Applied with minor changes --- it seemed better to me to put tracking of
the last xlog switch time directly into xlog.c, instead of having the
bgwriter code try to determine whether a switch had happened recently.

Code location: sure.

I noticed a minor annoyance while testing: when the system is completely
idle, you get a forced segment switch every checkpoint_timeout seconds,
even though there is nothing useful to log. The checkpoint code is
smart enough not to do a checkpoint if nothing has happened since the
last one, and the xlog switch code is smart enough not to do a switch
if nothing has happened since the last one ... but they aren't talking
to each other and so each one's change looks like "something happened"
to the other one. I'm not sure how much trouble it's worth taking to
prevent this scenario, though. If you can't afford a WAL file switch
every five minutes, you probably shouldn't be using archive_timeout
anyway ...

I noticed that minor annoyance and understood that I had fixed it before
submitting. That was the reason for putting the code in bgwriter to
check whether the pointer had moved before attempting the switch...
perhaps that functionality has been removed?

--
Simon Riggs
EnterpriseDB http://www.enterprisedb.com

#9Zeugswetter Andreas SB SD
ZeugswetterA@spardat.at
In reply to: Tom Lane (#6)
Re: [PATCHES] WIP archive_timeout patch

I noticed a minor annoyance while testing: when the system is
completely idle, you get a forced segment switch every
checkpoint_timeout seconds, even though there is nothing
useful to log. The checkpoint code is smart enough not to do
a checkpoint if nothing has happened since the last one, and
the xlog switch code is smart enough not to do a switch if
nothing has happened since the last one ... but they aren't
talking to each other and so each one's change looks like
"something happened"
to the other one. I'm not sure how much trouble it's worth
taking to prevent this scenario, though. If you can't afford
a WAL file switch every five minutes, you probably shouldn't
be using archive_timeout anyway ...

Um, I would have thought practical timeouts would be rather more
than 5 minutes than less. So this does seem like a problem to me :-(

Andreas

#10Tom Lane
tgl@sss.pgh.pa.us
In reply to: Simon Riggs (#8)
Re: [PATCHES] WIP archive_timeout patch

Simon Riggs <simon@2ndquadrant.com> writes:

On Thu, 2006-08-17 at 19:11 -0400, Tom Lane wrote:

I noticed a minor annoyance while testing: when the system is completely
idle, you get a forced segment switch every checkpoint_timeout seconds,
even though there is nothing useful to log. The checkpoint code is
smart enough not to do a checkpoint if nothing has happened since the
last one, and the xlog switch code is smart enough not to do a switch
if nothing has happened since the last one ... but they aren't talking
to each other and so each one's change looks like "something happened"
to the other one.

I noticed that minor annoyance and understood that I had fixed it before
submitting. That was the reason for putting the code in bgwriter to
check whether the pointer had moved before attempting the switch...
perhaps that functionality has been removed?

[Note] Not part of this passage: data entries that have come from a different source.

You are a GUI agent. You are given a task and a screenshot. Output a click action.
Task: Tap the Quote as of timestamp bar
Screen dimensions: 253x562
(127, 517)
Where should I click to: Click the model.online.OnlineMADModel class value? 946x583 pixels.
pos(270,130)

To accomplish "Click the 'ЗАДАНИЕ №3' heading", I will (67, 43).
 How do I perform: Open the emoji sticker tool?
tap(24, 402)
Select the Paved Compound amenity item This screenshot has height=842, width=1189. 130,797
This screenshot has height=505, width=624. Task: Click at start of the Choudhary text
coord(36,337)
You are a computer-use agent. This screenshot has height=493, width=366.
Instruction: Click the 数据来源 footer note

No, the original form of the patch was equally vulnerable. AFAICS the
only way to prevent this would be for XLogRequestSwitch (or really
XLogInsert, which does the heavy lifting for this) to suppress a switch
if the current segment is empty *or* contains only a checkpoint WAL
record. Basically it'd have to pretend the checkpoint record is not
there. This is doable but seems a bit weird --- in particular, that
would mean that pg_switch_xlog sometimes returns a pointer less than
pg_current_xlog_location, which might confuse backup scripts.

On the whole I'm leaning towards not changing it. As Florian mentioned,
guaranteed segment-every-checkpoint isn't completely without its uses.
And people who are looking for low WAL volume ought to be stretching
out their checkpoint intervals anyway.

regards, tom lane

#11Simon Riggs
simon@2ndQuadrant.com
In reply to: Tom Lane (#10)
Re: [PATCHES] WIP archive_timeout patch

On Fri, 2006-08-18 at 08:52 -0400, Tom Lane wrote:

Simon Riggs <simon@2ndquadrant.com> writes:

On Thu, 2006-08-17 at 19:11 -0400, Tom Lane wrote:

I noticed a minor annoyance while testing: when the system is completely
idle, you get a forced segment switch every checkpoint_timeout seconds,
even though there is nothing useful to log. The checkpoint code is
smart enough not to do a checkpoint if nothing has happened since the
last one, and the xlog switch code is smart enough not to do a switch
if nothing has happened since the last one ... but they aren't talking
to each other and so each one's change looks like "something happened"
to the other one.

I noticed that minor annoyance and understood that I had fixed it before
submitting. That was the reason for putting the code in bgwriter to
check whether the pointer had moved before attempting the switch...
perhaps that functionality has been removed?

No, the original form of the patch was equally vulnerable. AFAICS the
only way to prevent this would be for XLogRequestSwitch (or really
XLogInsert, which does the heavy lifting for this) to suppress a switch
if the current segment is empty *or* contains only a checkpoint WAL
record. Basically it'd have to pretend the checkpoint record is not
there. This is doable but seems a bit weird --- in particular, that
would mean that pg_switch_xlog sometimes returns a pointer less than
pg_current_xlog_location, which might confuse backup scripts.

On the whole I'm leaning towards not changing it. As Florian mentioned,
guaranteed segment-every-checkpoint isn't completely without its uses.
And people who are looking for low WAL volume ought to be stretching
out their checkpoint intervals anyway.

Agreed.

--
Simon Riggs
EnterpriseDB http://www.enterprisedb.com